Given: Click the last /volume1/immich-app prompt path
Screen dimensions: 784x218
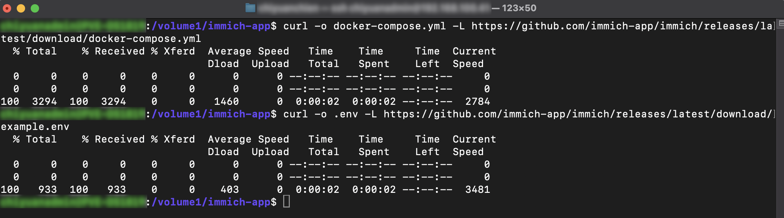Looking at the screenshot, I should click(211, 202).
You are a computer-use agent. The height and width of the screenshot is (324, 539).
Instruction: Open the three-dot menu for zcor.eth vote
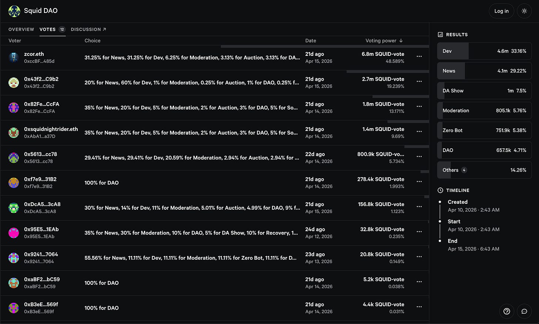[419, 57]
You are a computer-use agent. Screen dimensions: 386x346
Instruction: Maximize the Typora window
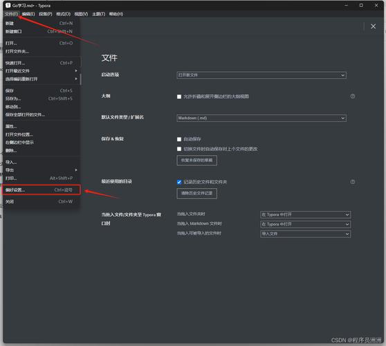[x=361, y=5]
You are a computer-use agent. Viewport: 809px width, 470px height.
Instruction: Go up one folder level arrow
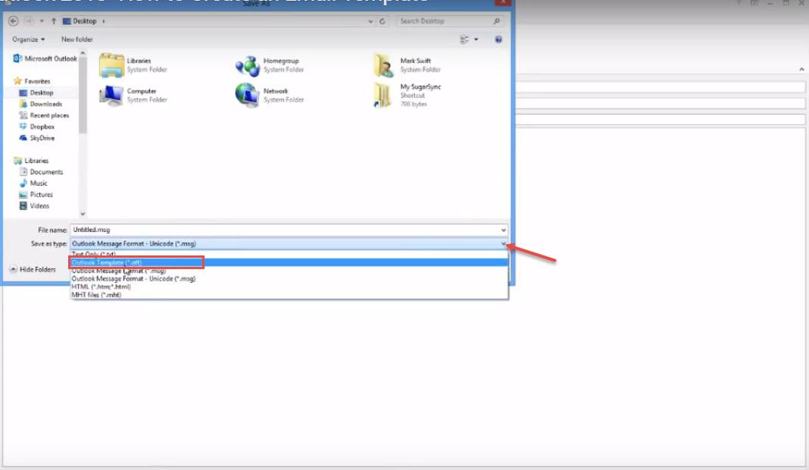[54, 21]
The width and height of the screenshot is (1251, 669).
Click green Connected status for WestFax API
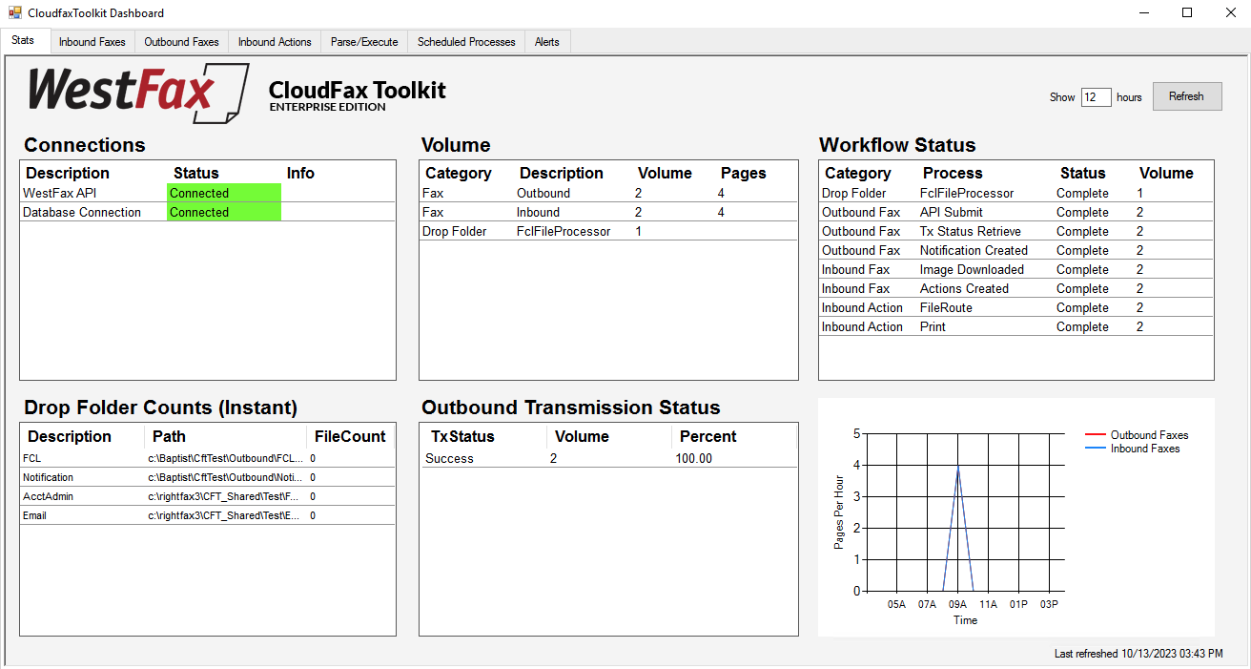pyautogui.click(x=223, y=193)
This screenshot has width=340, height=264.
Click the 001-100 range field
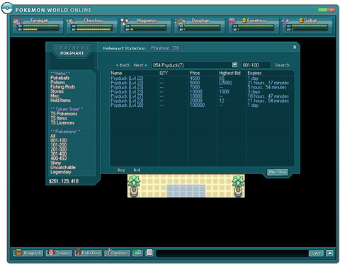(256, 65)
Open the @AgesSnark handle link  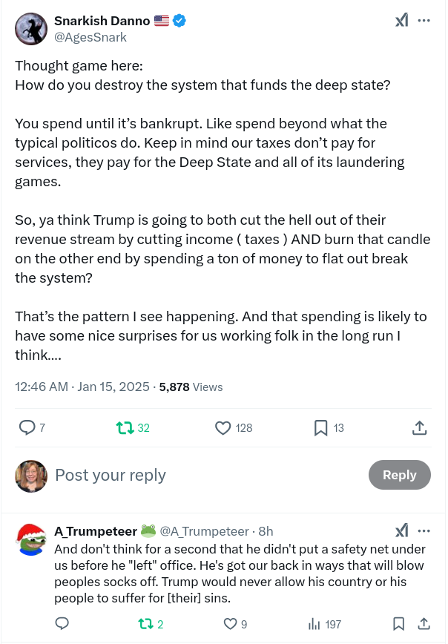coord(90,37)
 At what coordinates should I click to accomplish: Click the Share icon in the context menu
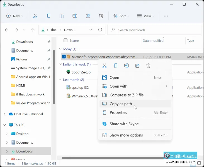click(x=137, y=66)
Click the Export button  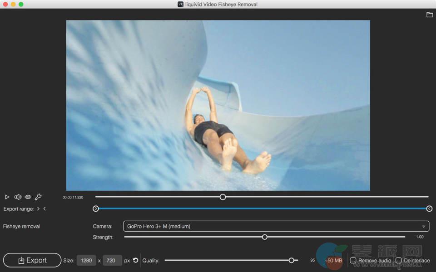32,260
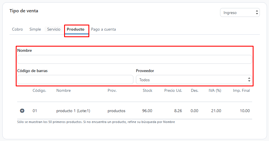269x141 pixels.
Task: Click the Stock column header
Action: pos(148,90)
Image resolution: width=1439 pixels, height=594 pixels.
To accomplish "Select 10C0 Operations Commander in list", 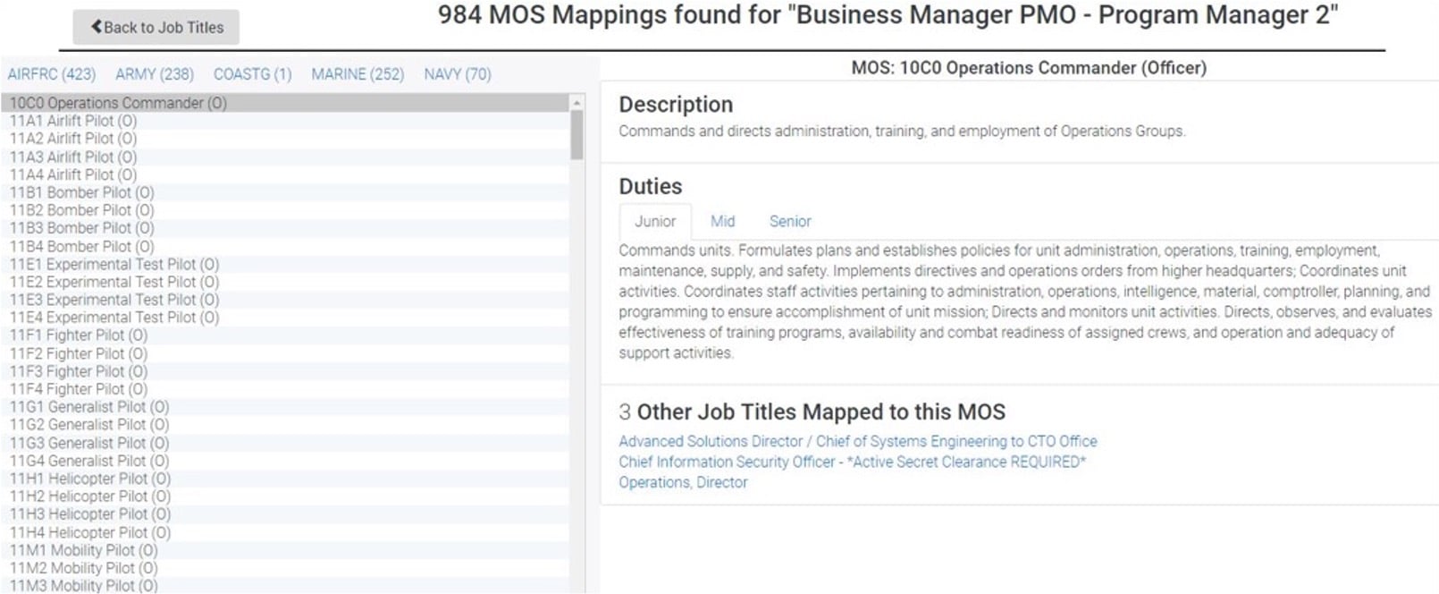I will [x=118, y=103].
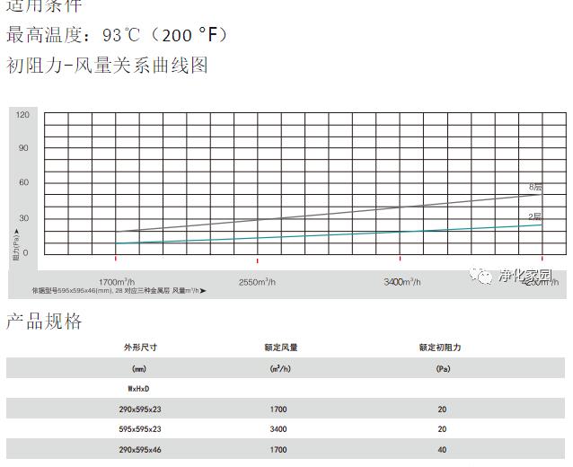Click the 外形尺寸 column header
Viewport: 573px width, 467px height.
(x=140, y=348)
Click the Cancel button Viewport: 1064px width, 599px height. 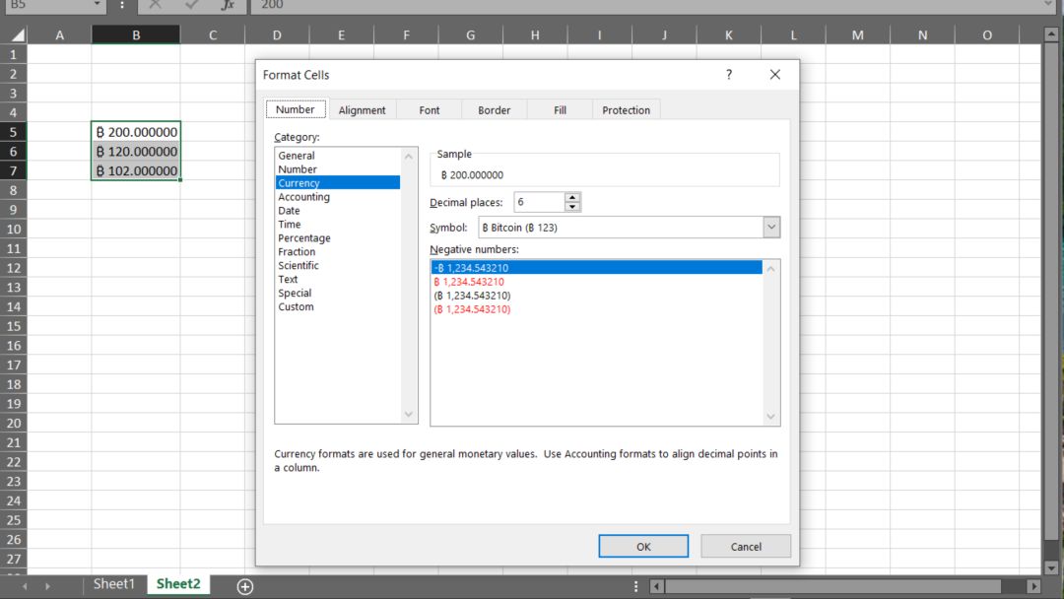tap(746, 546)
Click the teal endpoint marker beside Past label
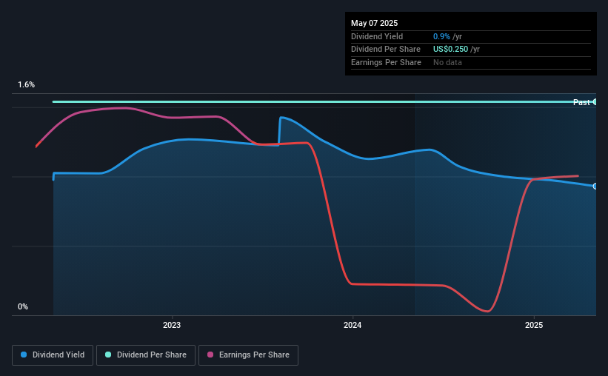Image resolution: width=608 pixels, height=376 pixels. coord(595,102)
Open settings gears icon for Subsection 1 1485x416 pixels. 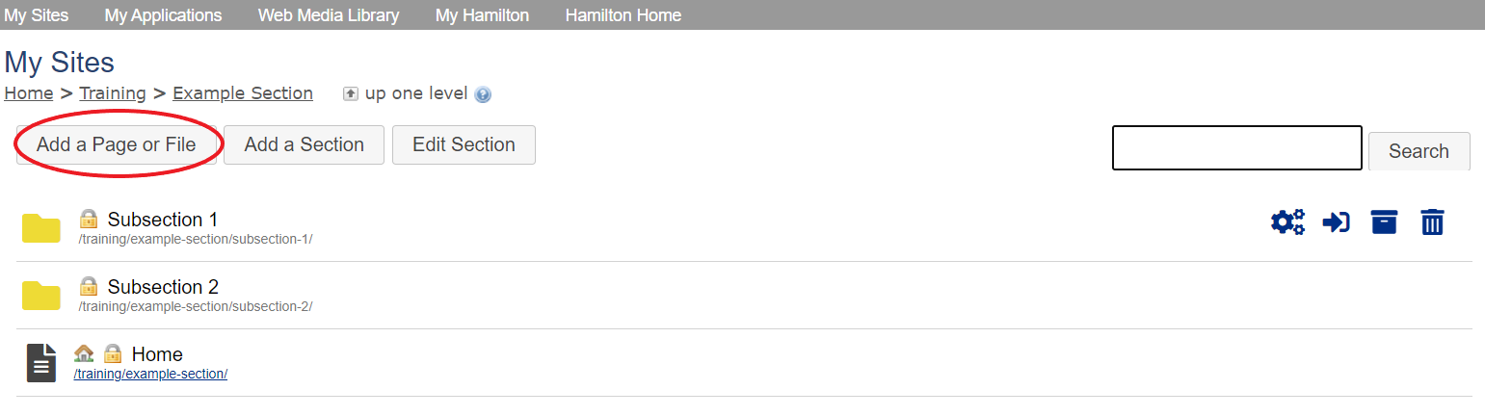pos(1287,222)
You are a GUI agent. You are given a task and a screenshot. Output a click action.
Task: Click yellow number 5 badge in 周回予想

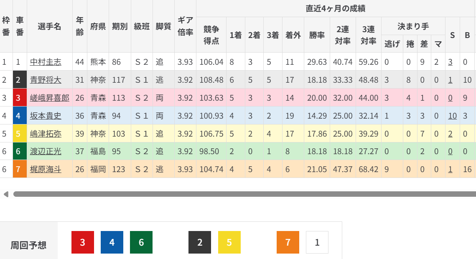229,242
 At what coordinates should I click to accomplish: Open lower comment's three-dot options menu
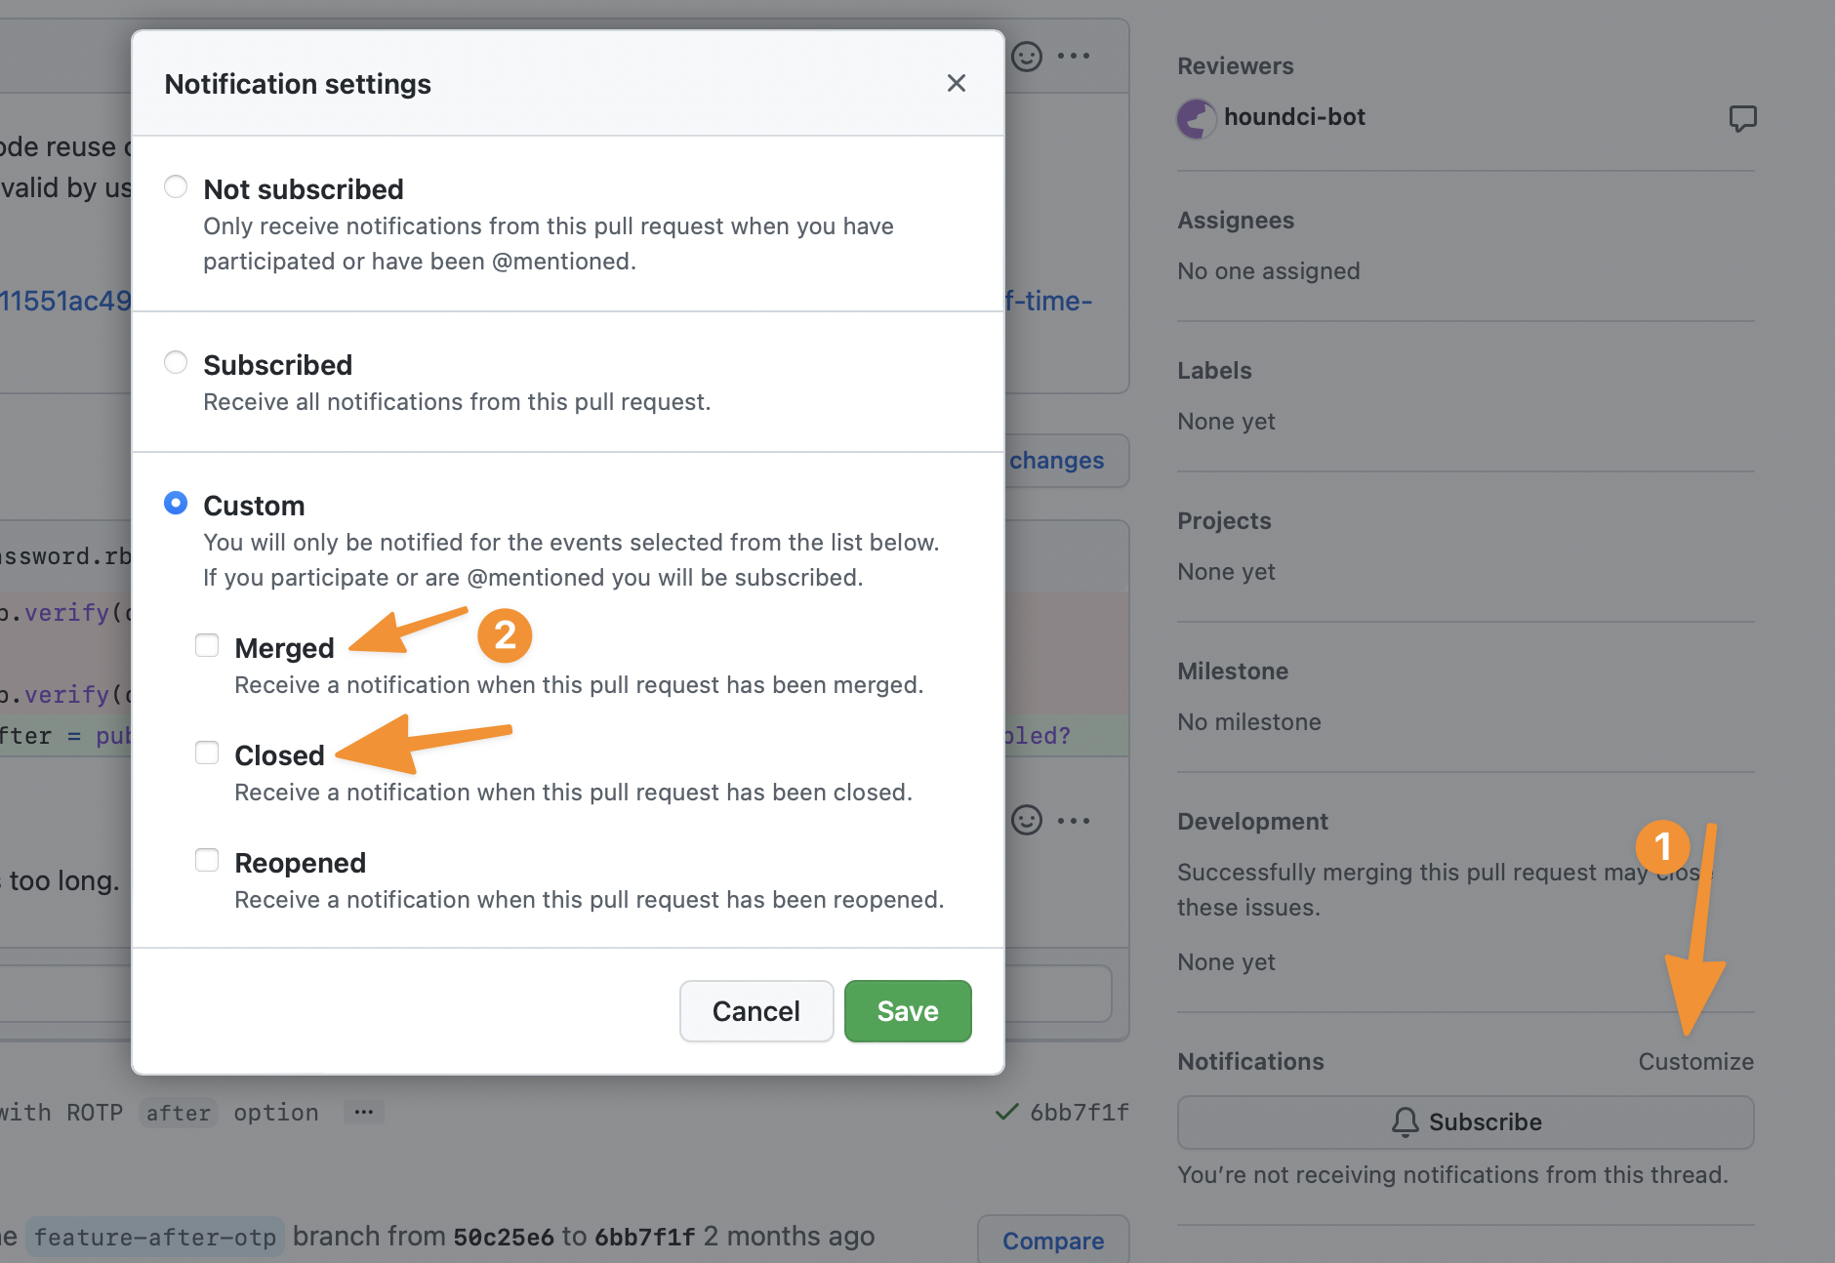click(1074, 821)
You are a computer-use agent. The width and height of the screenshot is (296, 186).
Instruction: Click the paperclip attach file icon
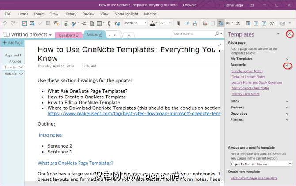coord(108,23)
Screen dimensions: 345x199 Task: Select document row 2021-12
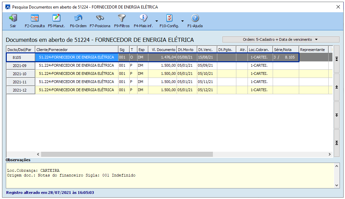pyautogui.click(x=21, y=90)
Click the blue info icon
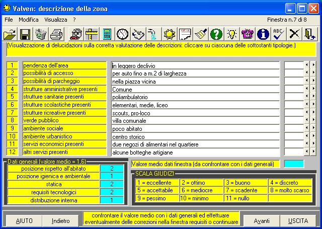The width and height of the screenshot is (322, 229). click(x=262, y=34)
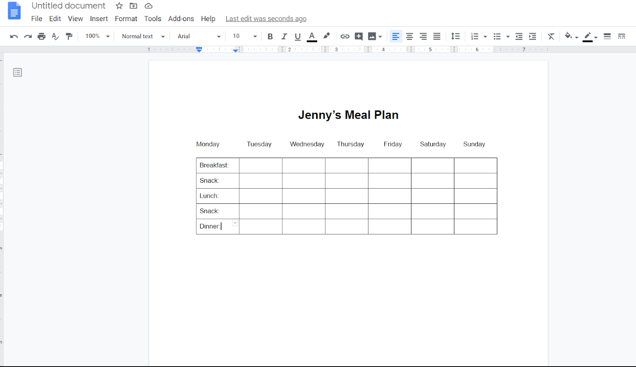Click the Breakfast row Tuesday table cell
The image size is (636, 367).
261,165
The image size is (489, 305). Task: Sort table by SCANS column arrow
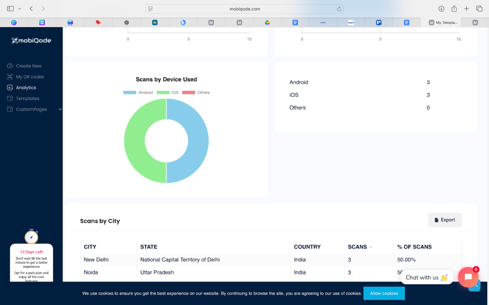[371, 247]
==========
- Instructions to follow
Among the entries above, locate the line with "You are a computer-use agent. The height" and the line with "You are a computer-use agent. Viewport: 809px". Give those two lines and all lines between them again, exactly, leaving out the pictures.

- Written response
You are a computer-use agent. The height and width of the screenshot is (324, 539).
Instruction: Open the three-dot menu for zcor.eth vote
[419, 57]
You are a computer-use agent. Screen dimensions: 386x346
Instruction: Maximize the Typora window
[x=361, y=5]
You are a computer-use agent. Viewport: 809px width, 470px height.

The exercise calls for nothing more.